→ What is needed: Among the records below, find each line bearing the word "Activate" and copy it.

(Records provided begins)

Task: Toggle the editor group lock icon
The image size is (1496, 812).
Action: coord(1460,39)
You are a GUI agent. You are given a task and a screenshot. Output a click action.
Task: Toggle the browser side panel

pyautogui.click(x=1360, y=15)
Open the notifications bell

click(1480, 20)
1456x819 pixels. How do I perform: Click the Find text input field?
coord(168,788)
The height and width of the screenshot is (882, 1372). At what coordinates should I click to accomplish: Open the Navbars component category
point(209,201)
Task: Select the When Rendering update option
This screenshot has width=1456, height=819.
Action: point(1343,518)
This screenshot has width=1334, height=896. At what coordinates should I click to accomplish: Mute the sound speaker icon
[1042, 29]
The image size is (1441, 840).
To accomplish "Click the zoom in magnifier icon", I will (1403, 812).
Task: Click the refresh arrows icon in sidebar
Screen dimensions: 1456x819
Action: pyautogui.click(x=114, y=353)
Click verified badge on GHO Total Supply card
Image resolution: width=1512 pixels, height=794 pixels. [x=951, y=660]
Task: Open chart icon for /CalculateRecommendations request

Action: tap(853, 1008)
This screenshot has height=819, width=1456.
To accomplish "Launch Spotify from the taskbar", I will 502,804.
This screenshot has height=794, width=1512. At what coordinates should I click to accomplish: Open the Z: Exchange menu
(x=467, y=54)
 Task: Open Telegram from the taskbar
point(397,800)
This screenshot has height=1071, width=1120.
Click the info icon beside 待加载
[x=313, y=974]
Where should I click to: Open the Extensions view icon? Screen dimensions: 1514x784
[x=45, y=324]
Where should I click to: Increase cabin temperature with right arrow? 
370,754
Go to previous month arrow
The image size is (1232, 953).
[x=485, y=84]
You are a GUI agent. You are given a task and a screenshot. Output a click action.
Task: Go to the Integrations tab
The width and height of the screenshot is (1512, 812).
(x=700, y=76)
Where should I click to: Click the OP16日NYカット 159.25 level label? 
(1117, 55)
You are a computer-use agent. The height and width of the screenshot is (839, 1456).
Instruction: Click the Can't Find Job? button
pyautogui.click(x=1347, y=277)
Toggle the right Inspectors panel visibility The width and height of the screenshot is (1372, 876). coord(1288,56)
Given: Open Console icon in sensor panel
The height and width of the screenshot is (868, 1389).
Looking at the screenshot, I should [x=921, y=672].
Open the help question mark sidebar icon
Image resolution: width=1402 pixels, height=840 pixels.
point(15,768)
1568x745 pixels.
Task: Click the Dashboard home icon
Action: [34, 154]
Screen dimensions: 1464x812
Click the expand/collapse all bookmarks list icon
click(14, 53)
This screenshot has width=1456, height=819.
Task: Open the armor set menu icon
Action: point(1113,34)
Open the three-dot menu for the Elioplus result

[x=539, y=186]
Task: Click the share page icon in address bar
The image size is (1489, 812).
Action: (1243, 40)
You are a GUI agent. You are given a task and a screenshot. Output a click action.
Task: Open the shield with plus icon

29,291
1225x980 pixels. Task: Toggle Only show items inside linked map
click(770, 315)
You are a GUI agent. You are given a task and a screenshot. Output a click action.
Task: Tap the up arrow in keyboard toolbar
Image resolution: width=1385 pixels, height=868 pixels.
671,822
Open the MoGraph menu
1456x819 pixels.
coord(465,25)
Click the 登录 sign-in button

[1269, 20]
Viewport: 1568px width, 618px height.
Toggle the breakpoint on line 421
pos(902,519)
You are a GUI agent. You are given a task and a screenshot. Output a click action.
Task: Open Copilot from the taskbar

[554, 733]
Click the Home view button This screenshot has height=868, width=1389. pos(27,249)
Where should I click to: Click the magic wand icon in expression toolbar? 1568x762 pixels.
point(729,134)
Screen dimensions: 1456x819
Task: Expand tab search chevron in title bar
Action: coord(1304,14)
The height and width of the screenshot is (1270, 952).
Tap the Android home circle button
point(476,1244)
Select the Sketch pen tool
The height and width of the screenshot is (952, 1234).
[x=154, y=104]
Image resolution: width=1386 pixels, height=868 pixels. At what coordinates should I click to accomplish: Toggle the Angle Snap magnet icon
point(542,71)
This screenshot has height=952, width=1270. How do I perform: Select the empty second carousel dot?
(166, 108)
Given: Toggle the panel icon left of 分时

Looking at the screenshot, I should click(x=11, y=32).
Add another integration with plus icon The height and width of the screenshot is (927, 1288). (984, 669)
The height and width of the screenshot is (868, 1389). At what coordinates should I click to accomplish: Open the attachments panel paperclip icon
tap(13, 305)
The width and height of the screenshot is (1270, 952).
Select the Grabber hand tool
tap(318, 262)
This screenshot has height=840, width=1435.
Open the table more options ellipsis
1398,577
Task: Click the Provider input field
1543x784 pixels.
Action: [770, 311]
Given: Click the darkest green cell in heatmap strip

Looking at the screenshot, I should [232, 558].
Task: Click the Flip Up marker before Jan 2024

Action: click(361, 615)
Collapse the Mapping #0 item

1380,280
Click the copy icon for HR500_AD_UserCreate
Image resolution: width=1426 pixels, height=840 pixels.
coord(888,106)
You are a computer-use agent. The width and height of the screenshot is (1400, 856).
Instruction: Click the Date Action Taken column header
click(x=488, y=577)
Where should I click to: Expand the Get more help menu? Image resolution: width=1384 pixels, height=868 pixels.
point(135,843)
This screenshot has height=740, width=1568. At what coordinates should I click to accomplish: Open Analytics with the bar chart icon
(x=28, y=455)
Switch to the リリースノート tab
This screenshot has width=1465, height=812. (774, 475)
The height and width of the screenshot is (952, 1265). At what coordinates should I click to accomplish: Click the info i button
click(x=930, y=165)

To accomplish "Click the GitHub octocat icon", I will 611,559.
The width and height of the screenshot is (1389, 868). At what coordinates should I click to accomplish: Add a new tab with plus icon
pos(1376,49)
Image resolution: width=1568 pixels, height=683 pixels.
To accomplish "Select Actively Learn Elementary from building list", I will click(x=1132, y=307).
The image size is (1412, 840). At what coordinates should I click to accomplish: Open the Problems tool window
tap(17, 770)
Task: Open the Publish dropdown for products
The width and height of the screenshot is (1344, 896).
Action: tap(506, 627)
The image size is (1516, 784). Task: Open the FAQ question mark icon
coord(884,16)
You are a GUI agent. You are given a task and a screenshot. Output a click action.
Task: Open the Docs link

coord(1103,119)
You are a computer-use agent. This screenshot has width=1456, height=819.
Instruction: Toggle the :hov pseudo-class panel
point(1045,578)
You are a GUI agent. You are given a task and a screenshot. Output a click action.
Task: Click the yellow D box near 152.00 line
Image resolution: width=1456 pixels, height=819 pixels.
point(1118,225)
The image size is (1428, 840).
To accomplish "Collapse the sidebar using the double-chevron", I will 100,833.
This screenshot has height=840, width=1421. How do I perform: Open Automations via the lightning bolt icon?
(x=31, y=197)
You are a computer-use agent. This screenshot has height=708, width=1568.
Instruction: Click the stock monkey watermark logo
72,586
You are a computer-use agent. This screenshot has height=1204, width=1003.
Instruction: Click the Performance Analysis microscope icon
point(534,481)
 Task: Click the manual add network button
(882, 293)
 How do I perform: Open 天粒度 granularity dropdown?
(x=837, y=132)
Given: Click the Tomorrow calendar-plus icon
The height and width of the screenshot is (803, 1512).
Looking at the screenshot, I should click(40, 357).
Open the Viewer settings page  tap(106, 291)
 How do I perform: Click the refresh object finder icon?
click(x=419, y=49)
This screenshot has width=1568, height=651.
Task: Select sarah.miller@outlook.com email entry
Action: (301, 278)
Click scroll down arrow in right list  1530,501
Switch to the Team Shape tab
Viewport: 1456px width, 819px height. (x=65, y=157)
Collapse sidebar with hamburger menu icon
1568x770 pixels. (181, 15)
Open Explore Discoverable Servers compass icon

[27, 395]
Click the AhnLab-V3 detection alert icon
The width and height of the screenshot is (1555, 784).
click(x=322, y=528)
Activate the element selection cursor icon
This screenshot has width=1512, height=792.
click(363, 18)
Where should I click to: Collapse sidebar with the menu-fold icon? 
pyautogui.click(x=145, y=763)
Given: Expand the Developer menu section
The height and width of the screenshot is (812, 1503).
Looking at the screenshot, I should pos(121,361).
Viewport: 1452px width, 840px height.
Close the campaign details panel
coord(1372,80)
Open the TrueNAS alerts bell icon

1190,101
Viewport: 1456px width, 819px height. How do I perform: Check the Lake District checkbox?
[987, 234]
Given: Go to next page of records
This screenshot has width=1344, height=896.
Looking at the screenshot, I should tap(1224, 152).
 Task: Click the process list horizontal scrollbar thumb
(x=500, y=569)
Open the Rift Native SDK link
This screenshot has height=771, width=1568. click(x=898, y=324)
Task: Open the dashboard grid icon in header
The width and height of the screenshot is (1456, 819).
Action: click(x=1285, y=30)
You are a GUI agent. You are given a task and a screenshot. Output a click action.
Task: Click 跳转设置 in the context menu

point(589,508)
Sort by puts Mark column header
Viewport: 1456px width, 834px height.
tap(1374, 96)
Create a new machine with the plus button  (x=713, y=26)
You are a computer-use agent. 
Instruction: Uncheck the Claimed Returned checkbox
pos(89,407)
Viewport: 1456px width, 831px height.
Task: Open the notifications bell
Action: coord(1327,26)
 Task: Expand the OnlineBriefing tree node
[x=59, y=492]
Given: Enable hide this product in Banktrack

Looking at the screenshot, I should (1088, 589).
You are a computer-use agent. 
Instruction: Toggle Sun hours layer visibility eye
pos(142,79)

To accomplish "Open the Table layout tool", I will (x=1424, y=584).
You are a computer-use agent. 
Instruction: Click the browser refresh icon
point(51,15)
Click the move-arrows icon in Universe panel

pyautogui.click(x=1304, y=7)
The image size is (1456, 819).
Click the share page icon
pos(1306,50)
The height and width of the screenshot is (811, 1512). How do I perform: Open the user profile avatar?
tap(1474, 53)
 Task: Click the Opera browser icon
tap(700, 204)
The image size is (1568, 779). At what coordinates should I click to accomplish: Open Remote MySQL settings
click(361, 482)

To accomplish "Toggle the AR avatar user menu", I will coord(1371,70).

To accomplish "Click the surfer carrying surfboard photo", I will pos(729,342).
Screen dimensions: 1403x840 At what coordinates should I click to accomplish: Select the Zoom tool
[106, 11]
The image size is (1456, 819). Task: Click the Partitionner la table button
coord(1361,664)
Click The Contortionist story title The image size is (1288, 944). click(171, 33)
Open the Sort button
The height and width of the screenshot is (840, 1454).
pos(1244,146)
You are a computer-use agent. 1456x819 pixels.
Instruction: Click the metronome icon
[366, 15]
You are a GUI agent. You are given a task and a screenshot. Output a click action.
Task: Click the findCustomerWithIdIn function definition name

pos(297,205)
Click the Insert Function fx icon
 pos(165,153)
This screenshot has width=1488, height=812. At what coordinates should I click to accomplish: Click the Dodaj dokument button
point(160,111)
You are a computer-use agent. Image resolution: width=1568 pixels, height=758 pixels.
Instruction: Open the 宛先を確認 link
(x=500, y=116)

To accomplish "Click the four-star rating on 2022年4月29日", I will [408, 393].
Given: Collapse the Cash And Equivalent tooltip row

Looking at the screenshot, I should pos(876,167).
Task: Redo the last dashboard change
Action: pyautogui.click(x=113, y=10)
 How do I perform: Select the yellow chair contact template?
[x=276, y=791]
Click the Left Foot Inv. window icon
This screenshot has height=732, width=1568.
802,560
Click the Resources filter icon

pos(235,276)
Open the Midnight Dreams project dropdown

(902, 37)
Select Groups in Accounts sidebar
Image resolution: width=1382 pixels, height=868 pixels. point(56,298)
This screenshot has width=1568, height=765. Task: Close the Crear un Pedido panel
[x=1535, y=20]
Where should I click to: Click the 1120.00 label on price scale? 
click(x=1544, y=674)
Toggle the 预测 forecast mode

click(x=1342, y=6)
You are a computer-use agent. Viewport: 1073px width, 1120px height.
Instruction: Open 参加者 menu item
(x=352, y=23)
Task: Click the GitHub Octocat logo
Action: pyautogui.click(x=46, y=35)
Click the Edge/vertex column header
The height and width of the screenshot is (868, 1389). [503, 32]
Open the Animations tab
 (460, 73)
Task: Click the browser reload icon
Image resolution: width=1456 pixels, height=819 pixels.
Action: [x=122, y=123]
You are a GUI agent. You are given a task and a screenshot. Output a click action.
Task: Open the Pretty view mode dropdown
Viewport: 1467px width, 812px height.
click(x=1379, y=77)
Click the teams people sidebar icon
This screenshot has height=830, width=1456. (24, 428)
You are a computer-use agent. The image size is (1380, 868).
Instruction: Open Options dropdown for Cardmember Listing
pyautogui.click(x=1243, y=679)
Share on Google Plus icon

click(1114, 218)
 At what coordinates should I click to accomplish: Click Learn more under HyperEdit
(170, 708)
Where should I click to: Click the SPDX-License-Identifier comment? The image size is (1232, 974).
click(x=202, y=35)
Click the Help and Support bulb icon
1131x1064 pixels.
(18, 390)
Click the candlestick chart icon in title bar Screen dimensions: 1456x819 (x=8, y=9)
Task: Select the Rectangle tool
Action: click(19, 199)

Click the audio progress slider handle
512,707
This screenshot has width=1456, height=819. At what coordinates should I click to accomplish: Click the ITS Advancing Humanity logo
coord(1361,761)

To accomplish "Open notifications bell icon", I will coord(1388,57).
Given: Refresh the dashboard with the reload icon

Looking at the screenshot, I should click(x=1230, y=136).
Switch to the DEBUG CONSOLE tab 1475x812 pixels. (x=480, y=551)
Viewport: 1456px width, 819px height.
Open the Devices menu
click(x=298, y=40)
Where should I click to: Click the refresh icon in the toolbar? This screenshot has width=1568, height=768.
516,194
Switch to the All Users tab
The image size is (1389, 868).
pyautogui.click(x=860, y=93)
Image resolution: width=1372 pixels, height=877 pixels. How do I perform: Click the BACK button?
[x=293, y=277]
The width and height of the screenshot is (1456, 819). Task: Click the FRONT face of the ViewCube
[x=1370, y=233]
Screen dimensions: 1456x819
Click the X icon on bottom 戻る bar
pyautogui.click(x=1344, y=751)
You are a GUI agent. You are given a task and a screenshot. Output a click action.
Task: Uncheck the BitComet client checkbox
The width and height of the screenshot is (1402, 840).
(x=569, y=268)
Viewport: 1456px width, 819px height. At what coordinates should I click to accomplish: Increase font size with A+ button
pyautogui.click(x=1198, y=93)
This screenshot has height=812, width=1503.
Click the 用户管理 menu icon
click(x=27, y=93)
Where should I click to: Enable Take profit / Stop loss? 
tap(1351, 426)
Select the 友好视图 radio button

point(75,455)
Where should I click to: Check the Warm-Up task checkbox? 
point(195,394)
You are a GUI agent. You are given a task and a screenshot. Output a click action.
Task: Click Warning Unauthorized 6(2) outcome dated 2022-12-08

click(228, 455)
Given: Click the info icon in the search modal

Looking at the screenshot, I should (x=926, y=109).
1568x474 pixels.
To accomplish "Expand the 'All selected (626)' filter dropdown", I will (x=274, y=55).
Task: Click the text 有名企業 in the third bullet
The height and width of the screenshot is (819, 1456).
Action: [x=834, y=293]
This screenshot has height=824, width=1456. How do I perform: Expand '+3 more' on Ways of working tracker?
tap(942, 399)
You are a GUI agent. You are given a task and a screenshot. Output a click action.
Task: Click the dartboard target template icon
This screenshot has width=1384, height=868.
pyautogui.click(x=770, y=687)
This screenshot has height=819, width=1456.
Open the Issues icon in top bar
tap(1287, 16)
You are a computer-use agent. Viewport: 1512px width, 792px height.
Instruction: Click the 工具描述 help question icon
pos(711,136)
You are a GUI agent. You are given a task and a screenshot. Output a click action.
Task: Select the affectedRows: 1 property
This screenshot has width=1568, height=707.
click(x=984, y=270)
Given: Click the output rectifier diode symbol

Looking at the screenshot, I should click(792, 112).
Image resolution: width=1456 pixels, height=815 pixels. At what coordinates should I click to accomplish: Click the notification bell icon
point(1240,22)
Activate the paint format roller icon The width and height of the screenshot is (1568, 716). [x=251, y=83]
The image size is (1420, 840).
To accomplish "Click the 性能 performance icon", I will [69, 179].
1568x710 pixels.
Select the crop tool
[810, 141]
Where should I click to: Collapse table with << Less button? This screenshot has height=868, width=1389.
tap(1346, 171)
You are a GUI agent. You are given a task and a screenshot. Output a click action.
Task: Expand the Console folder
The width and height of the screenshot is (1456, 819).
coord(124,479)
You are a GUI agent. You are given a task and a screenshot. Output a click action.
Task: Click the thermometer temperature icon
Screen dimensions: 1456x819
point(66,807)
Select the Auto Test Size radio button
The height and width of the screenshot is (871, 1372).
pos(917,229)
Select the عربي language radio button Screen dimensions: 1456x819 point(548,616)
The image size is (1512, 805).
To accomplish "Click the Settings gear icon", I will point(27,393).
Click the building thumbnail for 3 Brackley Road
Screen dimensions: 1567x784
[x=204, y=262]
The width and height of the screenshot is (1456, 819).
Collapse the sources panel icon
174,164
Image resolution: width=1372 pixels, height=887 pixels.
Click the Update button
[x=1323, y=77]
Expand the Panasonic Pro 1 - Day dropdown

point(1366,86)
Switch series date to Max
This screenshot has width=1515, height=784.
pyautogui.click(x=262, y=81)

(Records provided ends)

→ Reply:
Activate the element selection cursor icon
Activate the paint format roller icon The width and height of the screenshot is (1568, 716). [x=251, y=83]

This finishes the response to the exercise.